Bottom line: When the Darwinists say their theory is true, they are, for all intents and purposes, telling us that atheism is true. It may be only the de facto atheism that simply ignores God, but the net result is the same: a society whose public policy is based on the denial of God, in which case it is man who is the Supreme Being. And if this is so, then nothing is certain, and everything must change.
If you are an atheist, then you should agree with Darwinism. And if you approve of the way American society is going, they you will have little incentive to oppose Darwinism, other than the disinterested pursuit of truth. But if you understand that America is endangered by the left, and you do not have a naturalistic worldview, then you must oppose Darwinism.
 For a more technical definition of evolution, see the Wikipedia entry for “Modern Evolutionary Synthesis,” especially the section titled “Summary of the modern synthesis.” And observe that naturalism is never mentioned, but is simply taken to be an obvious given.
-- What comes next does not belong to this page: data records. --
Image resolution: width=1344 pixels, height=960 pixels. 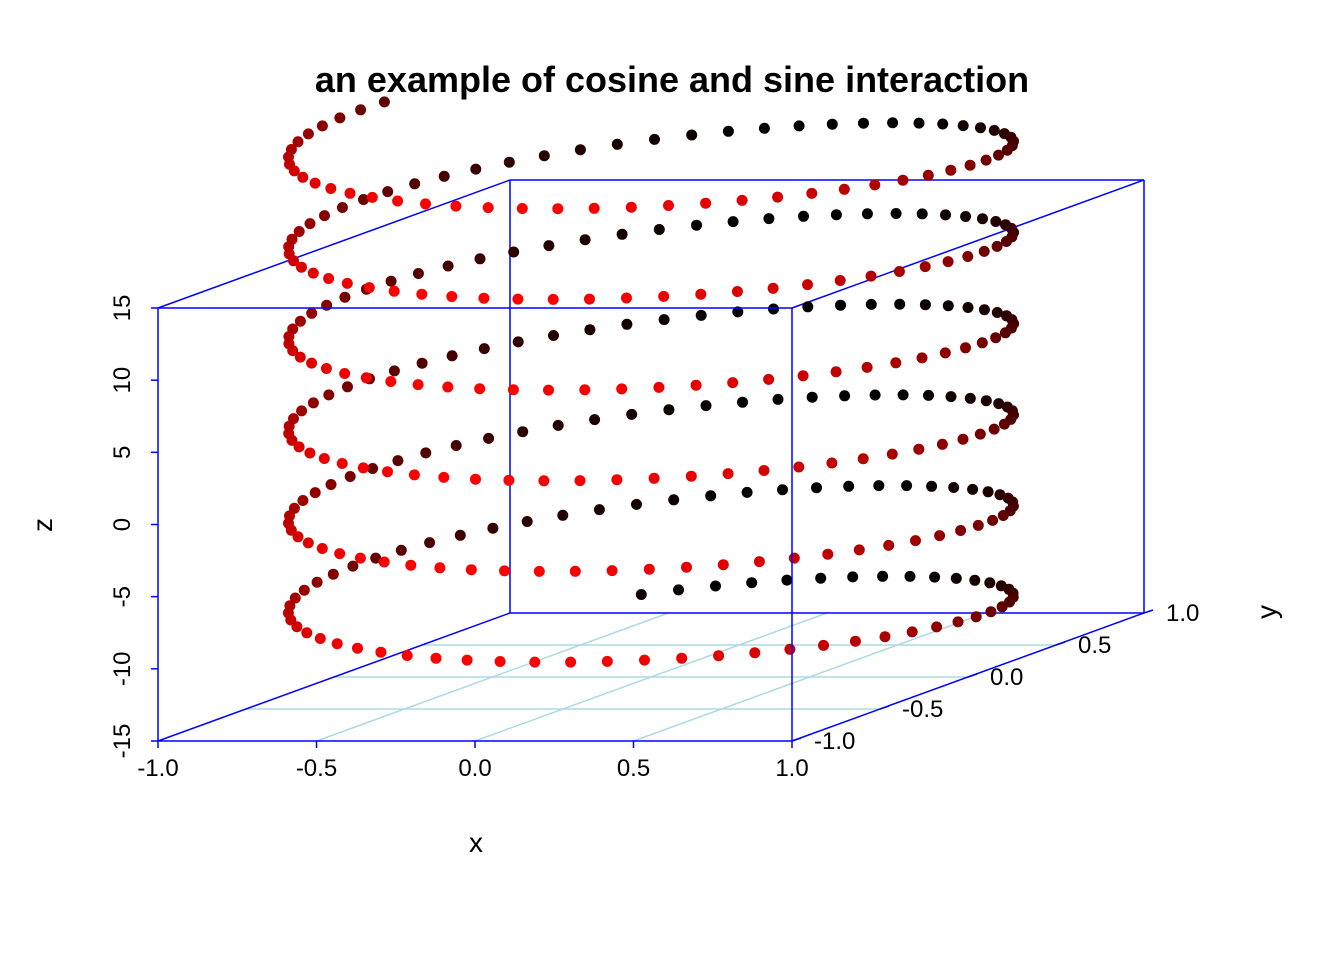 What do you see at coordinates (922, 710) in the screenshot?
I see `y-tick-label: -0.5` at bounding box center [922, 710].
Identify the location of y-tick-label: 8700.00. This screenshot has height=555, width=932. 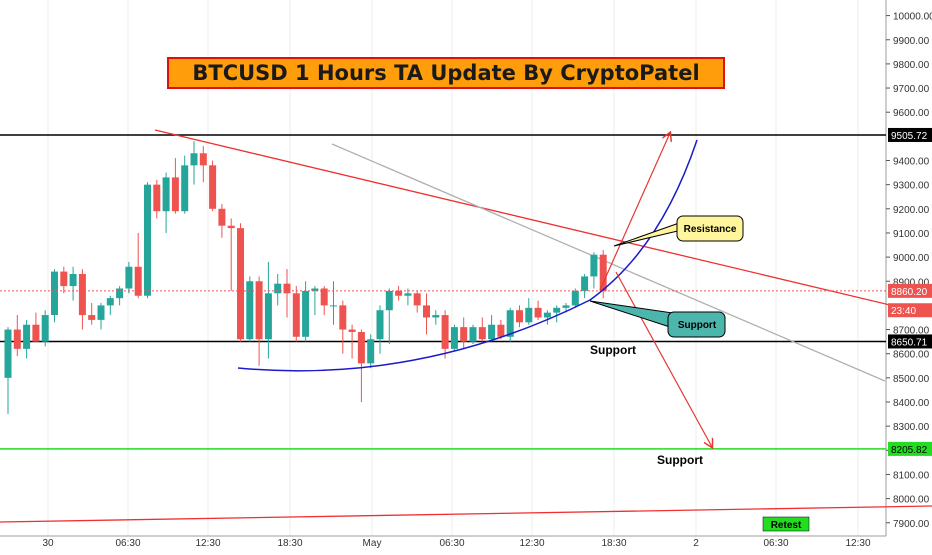
(912, 332).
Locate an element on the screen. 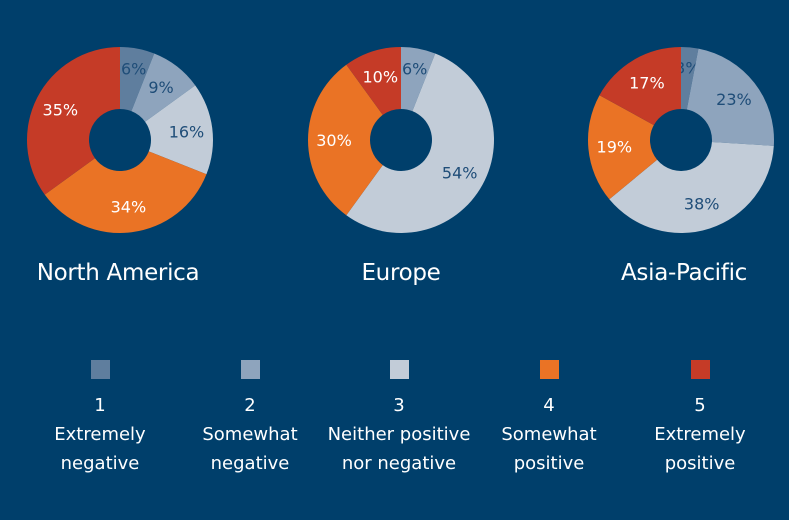  asia-pacific-label-4: 19% is located at coordinates (615, 146).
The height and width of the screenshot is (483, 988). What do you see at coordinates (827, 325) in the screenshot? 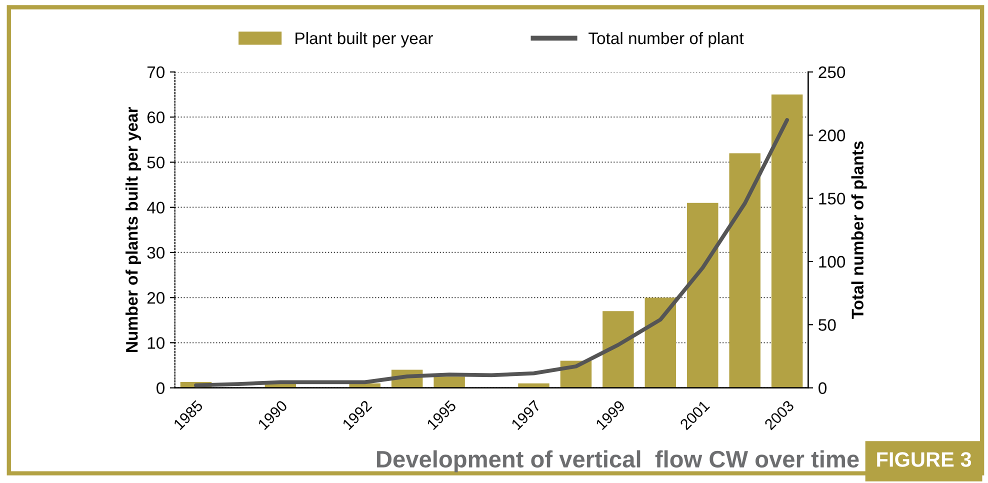
I see `y2-tick-label: 50` at bounding box center [827, 325].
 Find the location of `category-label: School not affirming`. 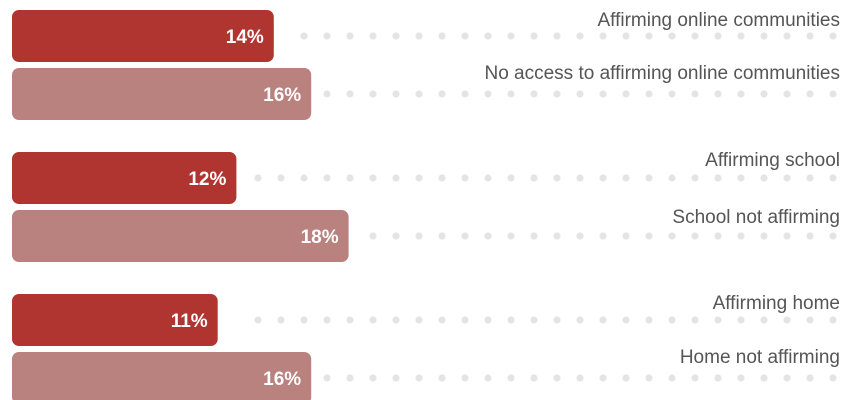

category-label: School not affirming is located at coordinates (756, 218).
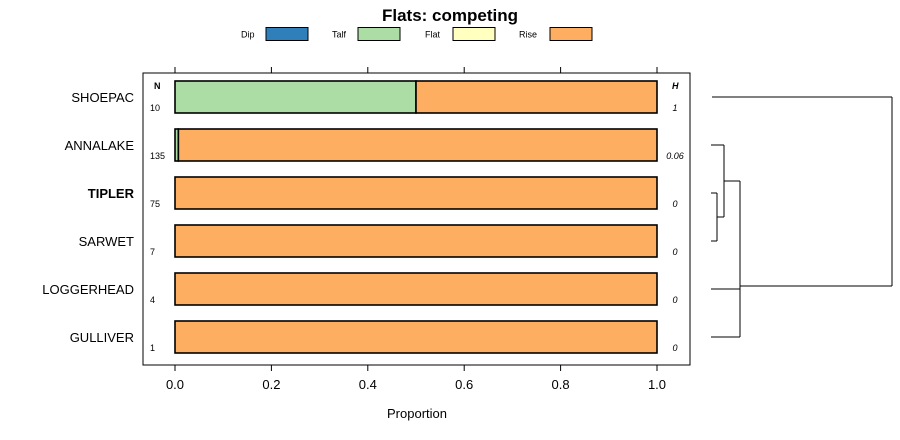 The width and height of the screenshot is (900, 440). Describe the element at coordinates (106, 242) in the screenshot. I see `y-label-sarwet: SARWET` at that location.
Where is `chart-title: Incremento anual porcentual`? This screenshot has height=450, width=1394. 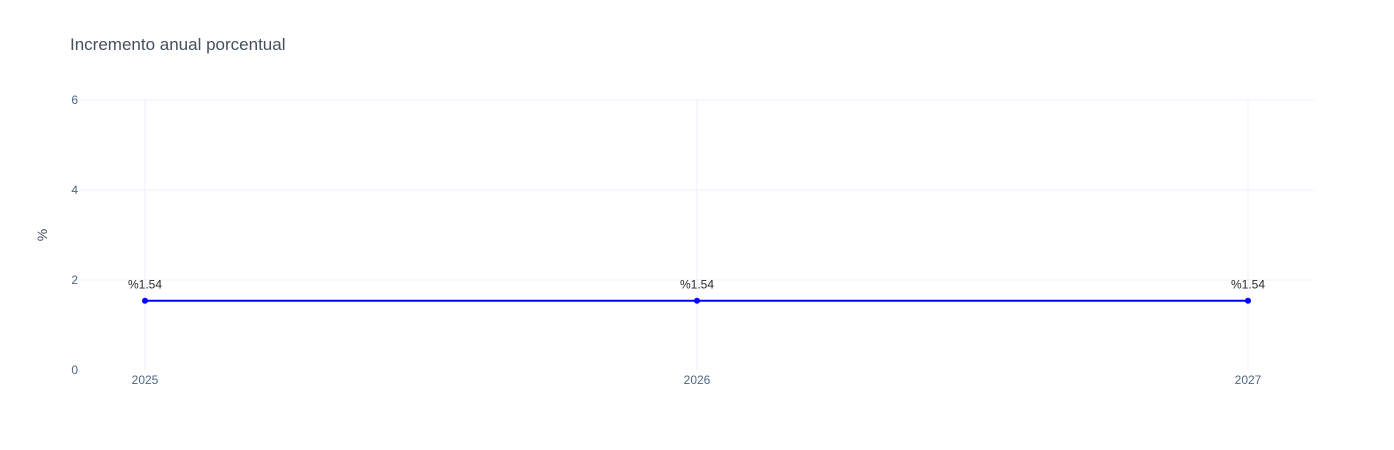
chart-title: Incremento anual porcentual is located at coordinates (178, 44).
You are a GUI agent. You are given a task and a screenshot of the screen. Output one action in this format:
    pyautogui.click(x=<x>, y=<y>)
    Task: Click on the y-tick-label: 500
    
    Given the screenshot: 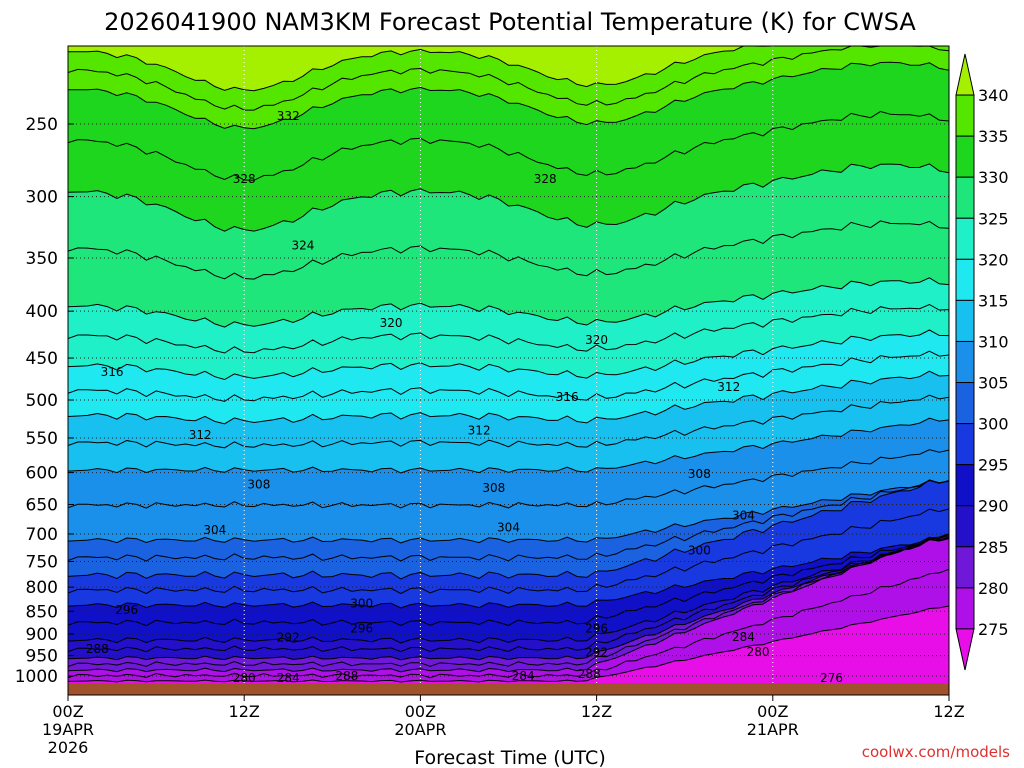 What is the action you would take?
    pyautogui.click(x=42, y=401)
    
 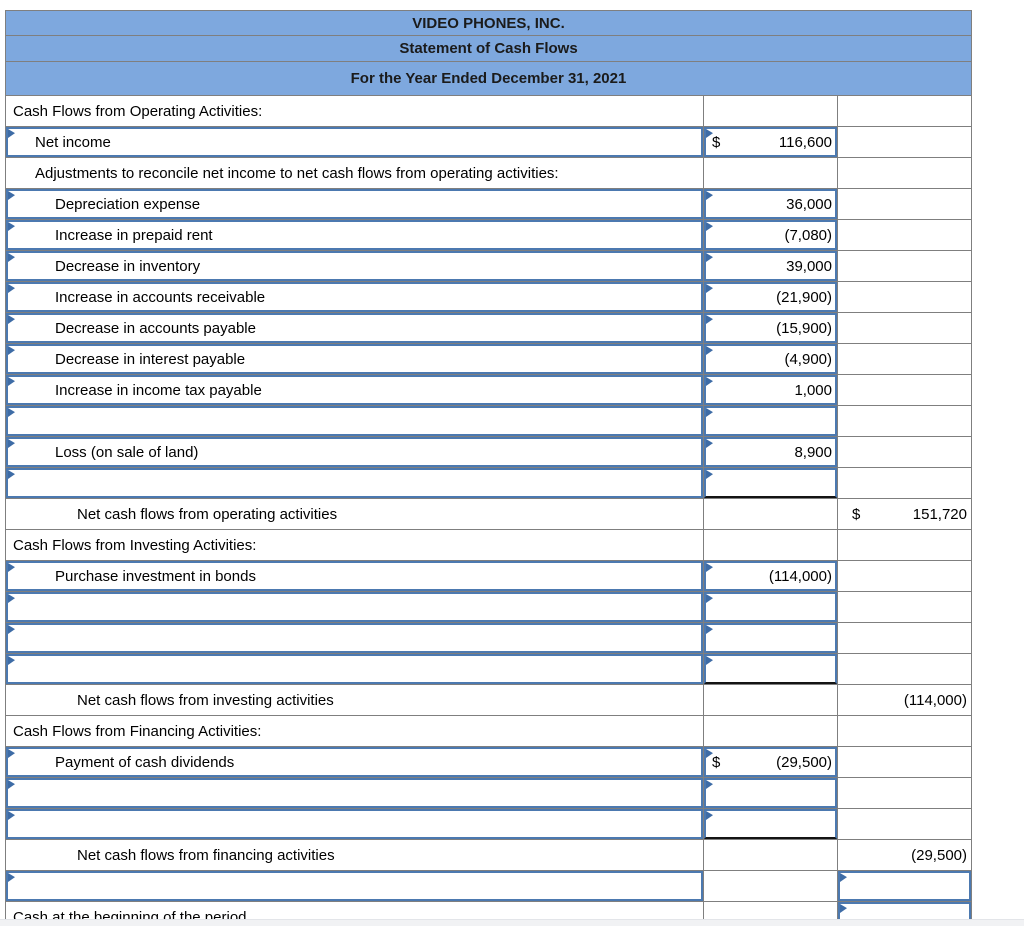 I want to click on table-row: VIDEO PHONES, INC., so click(x=489, y=24).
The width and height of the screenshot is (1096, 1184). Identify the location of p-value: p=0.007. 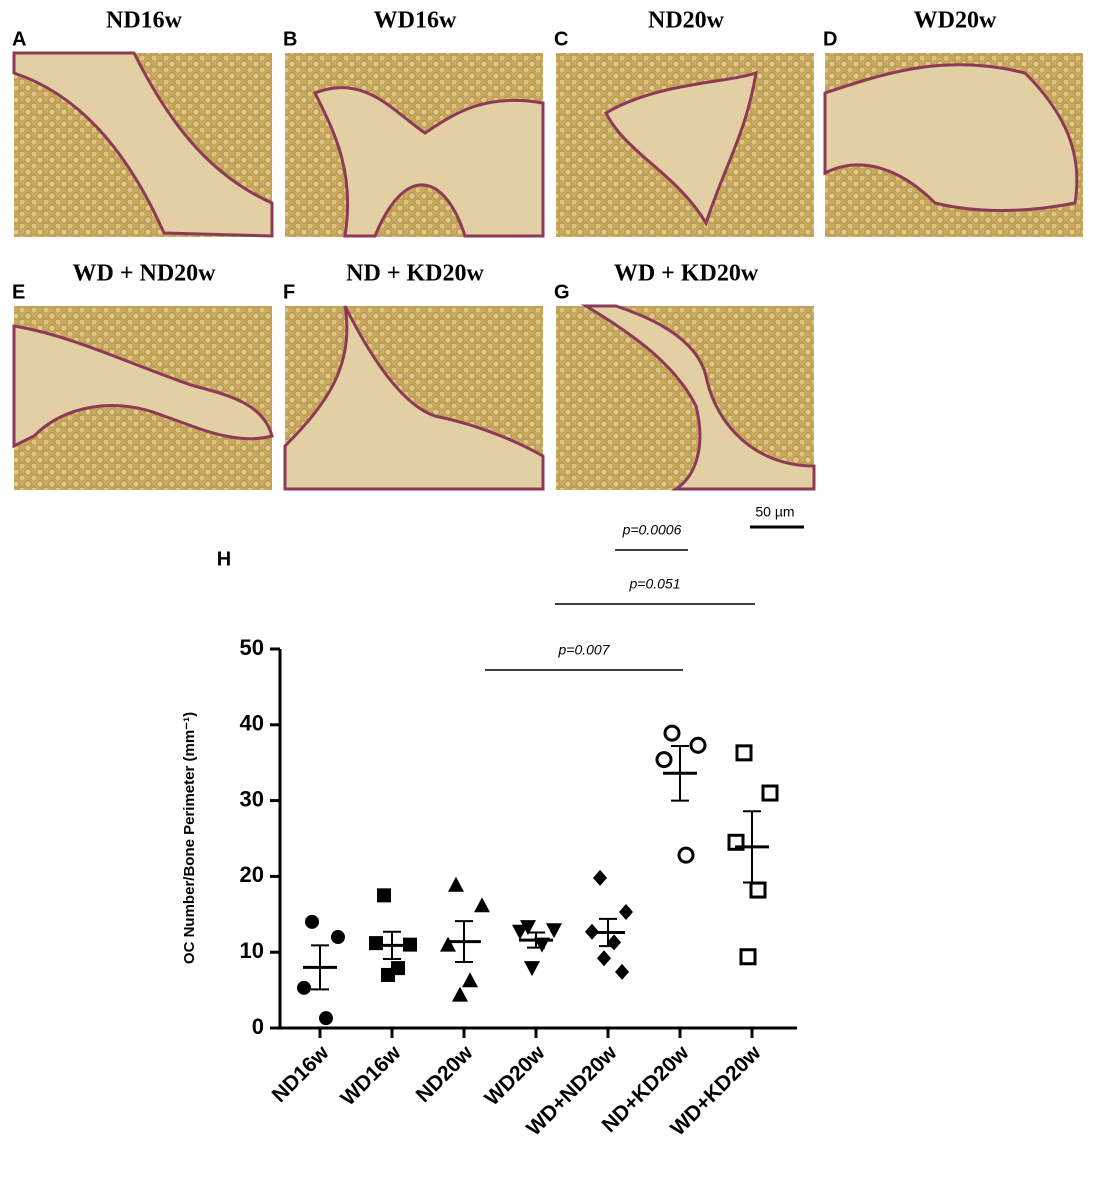
(584, 650).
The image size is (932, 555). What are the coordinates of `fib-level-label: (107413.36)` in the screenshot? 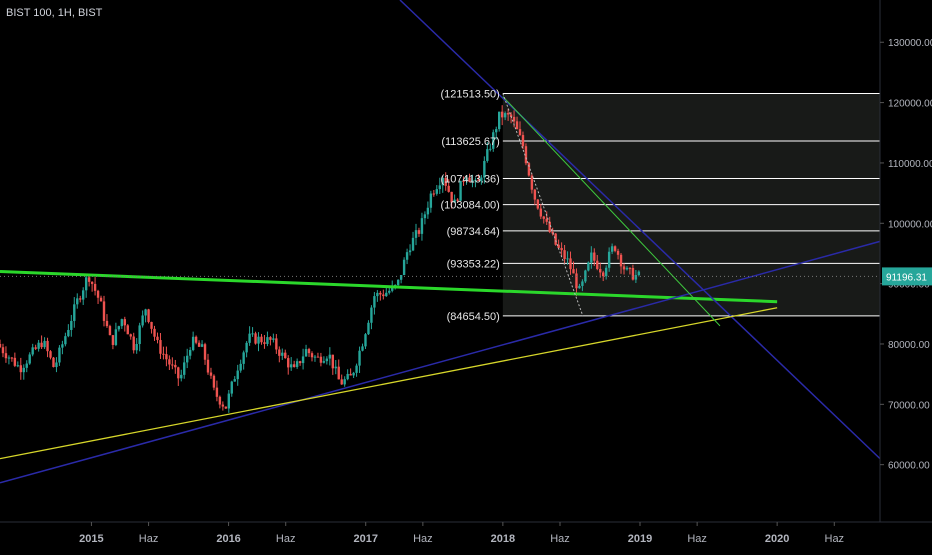 It's located at (470, 180).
The closest that the article comes explicitly to ruling out the supernatural is when it says “Discontinuities amongst species (or other taxa) are explained as originating gradually through geographical separation and extinction (not saltation).”
“Saltation” means “sudden large change,” such as, e.g., miraculous creation ex nihilo.
 ) See. E.g., Mano Singham, Philosophy Is Essential to the Intelligent Design Debate Physics Today , June 2002. Note especially his concluding sentence: “To be valid, science does not have to be true.” Singham also asserts that science must be naturalistic, but only hints at his reason for believing this, which seems to be the success of science. If truth is not paramount, utility is enough.